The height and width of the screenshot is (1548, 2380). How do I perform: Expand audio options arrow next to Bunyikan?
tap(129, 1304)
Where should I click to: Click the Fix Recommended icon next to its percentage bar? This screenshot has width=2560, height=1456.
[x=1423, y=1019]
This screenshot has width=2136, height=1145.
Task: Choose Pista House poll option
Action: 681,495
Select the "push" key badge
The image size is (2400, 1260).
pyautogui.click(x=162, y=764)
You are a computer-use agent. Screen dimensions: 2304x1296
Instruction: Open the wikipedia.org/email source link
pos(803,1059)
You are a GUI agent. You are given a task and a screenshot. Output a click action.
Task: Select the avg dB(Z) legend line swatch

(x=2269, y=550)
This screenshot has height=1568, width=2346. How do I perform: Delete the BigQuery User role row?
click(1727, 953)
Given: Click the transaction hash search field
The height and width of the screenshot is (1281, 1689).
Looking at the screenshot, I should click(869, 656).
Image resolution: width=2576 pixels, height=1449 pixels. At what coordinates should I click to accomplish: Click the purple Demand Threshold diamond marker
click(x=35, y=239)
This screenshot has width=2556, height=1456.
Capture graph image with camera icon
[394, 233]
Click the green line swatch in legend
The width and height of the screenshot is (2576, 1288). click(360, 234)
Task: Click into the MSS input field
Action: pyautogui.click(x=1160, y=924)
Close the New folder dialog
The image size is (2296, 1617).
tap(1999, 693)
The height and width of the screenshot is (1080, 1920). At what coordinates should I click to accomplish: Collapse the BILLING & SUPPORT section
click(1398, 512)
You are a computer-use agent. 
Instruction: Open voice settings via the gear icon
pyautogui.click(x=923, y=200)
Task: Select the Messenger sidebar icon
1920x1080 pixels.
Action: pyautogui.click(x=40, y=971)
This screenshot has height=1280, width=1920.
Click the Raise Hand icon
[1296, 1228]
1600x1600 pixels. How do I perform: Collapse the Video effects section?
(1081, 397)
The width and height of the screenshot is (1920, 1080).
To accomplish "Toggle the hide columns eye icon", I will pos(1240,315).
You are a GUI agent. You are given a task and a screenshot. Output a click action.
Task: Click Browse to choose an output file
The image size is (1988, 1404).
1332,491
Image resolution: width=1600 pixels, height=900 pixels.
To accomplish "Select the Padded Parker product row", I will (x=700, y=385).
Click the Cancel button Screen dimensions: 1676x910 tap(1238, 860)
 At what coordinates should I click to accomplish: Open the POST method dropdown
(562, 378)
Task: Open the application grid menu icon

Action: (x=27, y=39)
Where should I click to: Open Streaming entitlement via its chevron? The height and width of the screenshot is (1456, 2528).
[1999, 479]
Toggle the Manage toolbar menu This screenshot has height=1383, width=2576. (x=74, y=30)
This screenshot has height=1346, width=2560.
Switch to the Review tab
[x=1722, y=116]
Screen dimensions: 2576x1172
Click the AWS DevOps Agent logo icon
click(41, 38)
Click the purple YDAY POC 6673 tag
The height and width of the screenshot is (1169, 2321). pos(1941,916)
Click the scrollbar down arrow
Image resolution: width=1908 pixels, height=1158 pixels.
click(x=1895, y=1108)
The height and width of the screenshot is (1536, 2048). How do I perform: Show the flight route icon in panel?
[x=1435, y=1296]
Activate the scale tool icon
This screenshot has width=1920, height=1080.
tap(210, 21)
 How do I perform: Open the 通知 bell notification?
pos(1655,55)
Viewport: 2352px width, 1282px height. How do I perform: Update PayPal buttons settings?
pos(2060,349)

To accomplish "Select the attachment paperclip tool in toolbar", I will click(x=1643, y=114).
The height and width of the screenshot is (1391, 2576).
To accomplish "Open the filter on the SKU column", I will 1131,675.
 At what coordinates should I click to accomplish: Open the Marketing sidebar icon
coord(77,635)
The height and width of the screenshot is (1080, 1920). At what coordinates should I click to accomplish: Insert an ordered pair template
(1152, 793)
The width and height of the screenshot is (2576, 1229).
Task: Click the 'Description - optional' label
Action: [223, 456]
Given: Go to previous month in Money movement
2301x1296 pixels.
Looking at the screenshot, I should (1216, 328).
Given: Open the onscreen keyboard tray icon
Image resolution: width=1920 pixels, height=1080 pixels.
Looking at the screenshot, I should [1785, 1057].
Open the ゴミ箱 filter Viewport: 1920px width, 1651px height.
────────────────────────────────────────
The output must consist solely of the lines from the one containing "Given: Go to previous month in Money movement" through the end of the listing, unaltered.

* **EXERCISE ANSWER**:
Given: Go to previous month in Money movement
2301x1296 pixels.
Looking at the screenshot, I should (1216, 328).
Given: Open the onscreen keyboard tray icon
Image resolution: width=1920 pixels, height=1080 pixels.
Looking at the screenshot, I should [1785, 1057].
Open the ゴミ箱 filter Viewport: 1920px width, 1651px height.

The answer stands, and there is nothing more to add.